-------- Data records
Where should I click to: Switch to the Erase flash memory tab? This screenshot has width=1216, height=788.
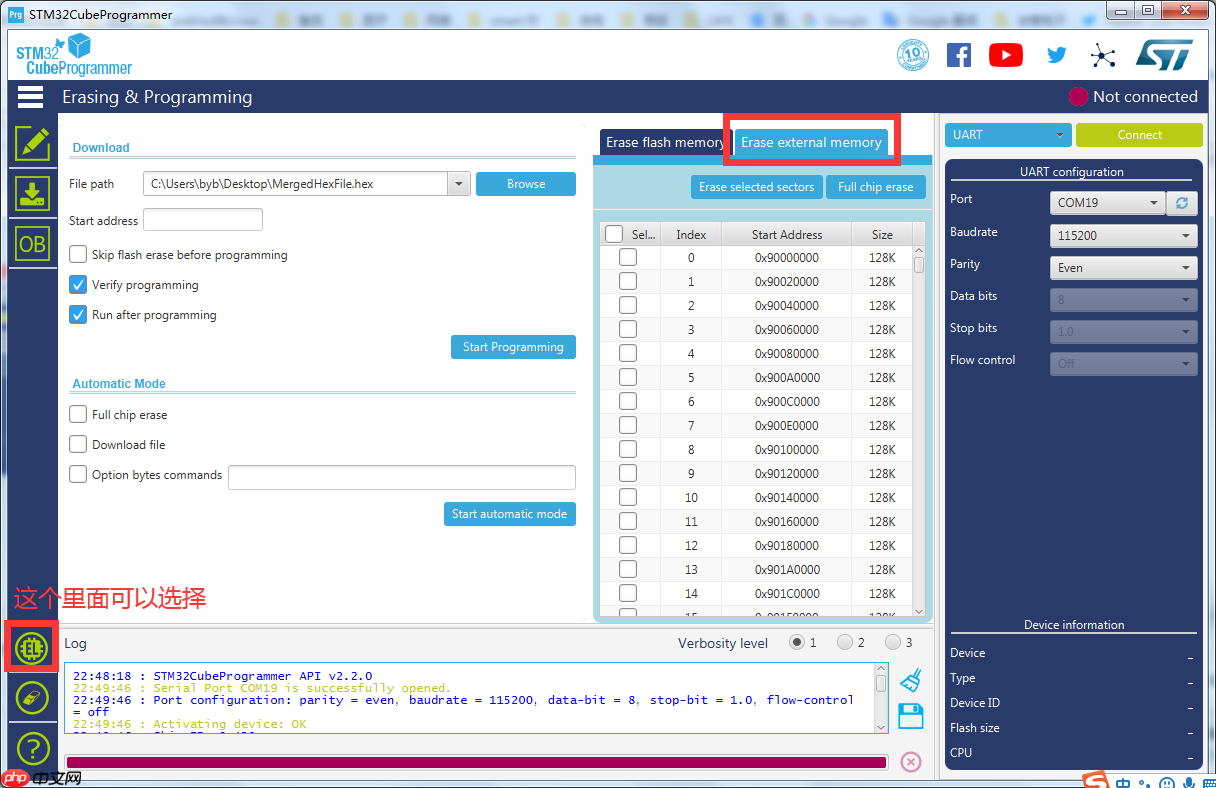[665, 142]
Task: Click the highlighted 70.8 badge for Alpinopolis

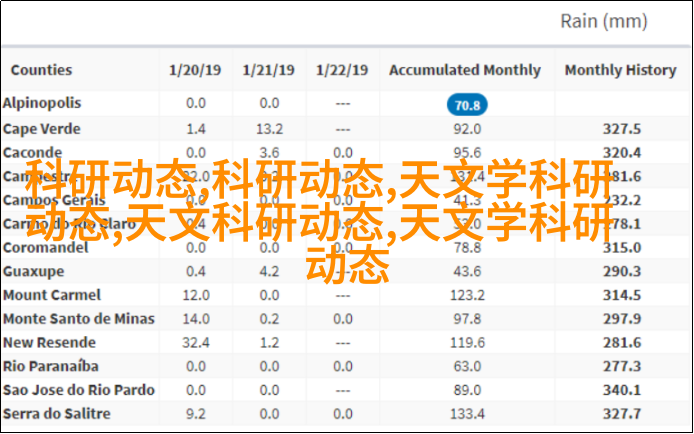Action: click(466, 105)
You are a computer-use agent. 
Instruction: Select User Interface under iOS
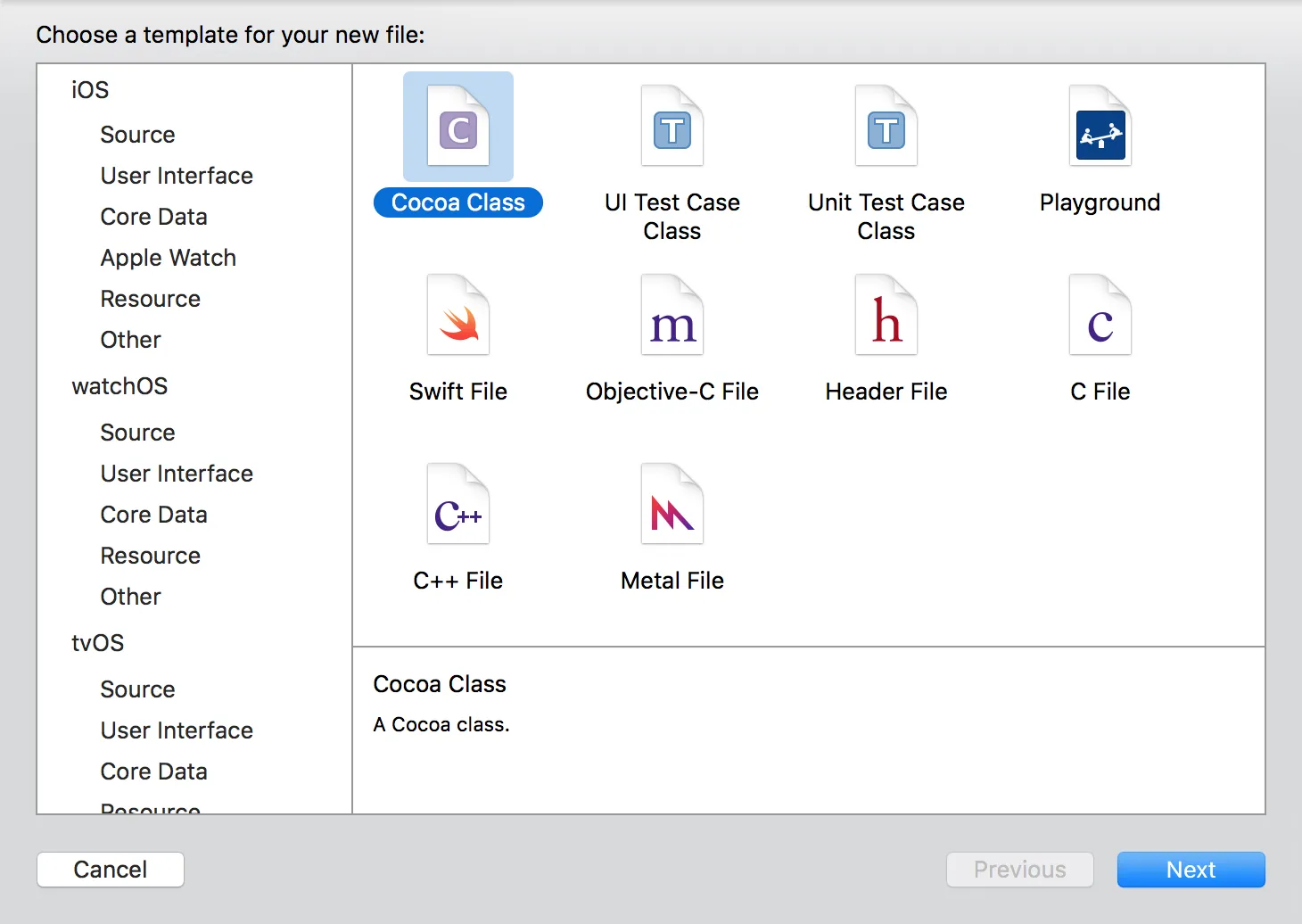[177, 176]
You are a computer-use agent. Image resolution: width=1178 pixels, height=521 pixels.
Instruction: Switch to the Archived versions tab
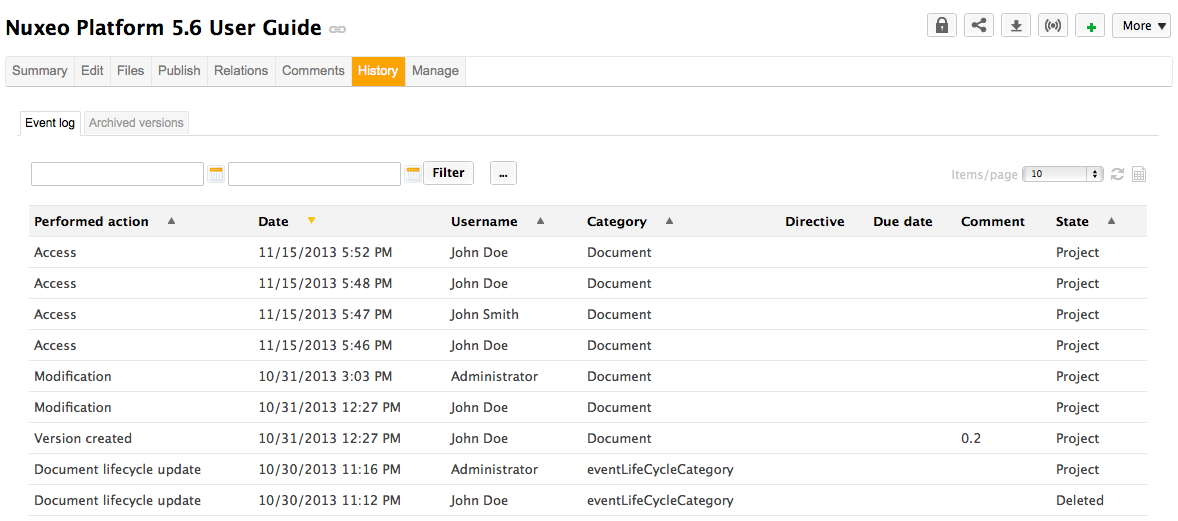tap(136, 123)
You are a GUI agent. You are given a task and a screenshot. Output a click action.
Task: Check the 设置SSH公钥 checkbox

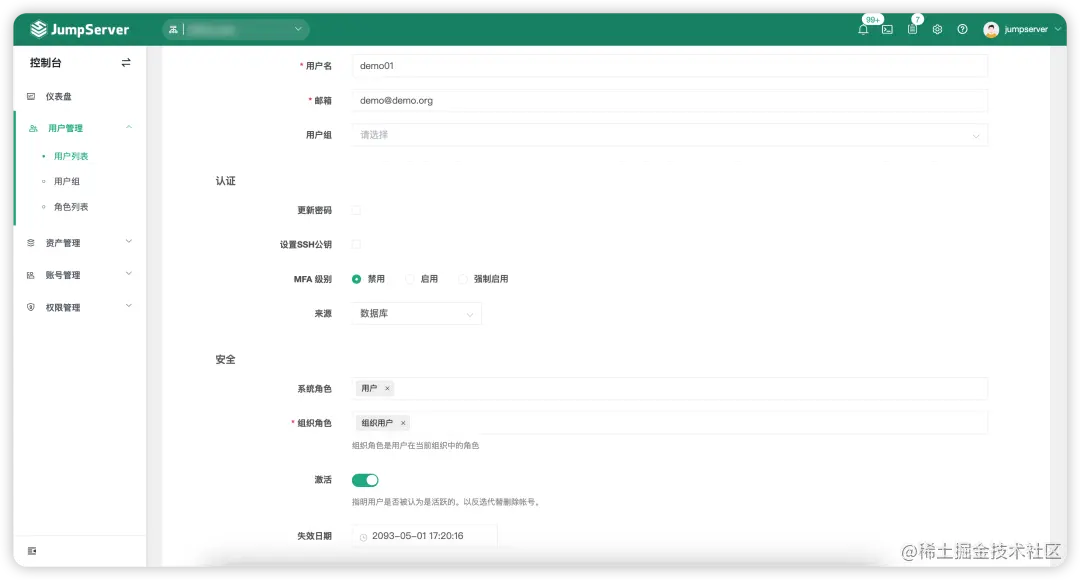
----------------
When copying the data above, repeat every word exactly and drop the pictures.

Where should I click to: Switch to the Erase flash memory tab? This screenshot has width=1216, height=788.
[665, 142]
Task: Click the highlighted 70.8 badge for Alpinopolis

Action: click(466, 105)
You are a computer-use agent. 
Instruction: Select User Interface under iOS
[177, 176]
You are a computer-use agent. Image resolution: width=1178 pixels, height=521 pixels.
Instruction: Switch to the Archived versions tab
tap(136, 123)
You are a GUI agent. You are given a task and a screenshot. Output a click action.
Task: Check the 设置SSH公钥 checkbox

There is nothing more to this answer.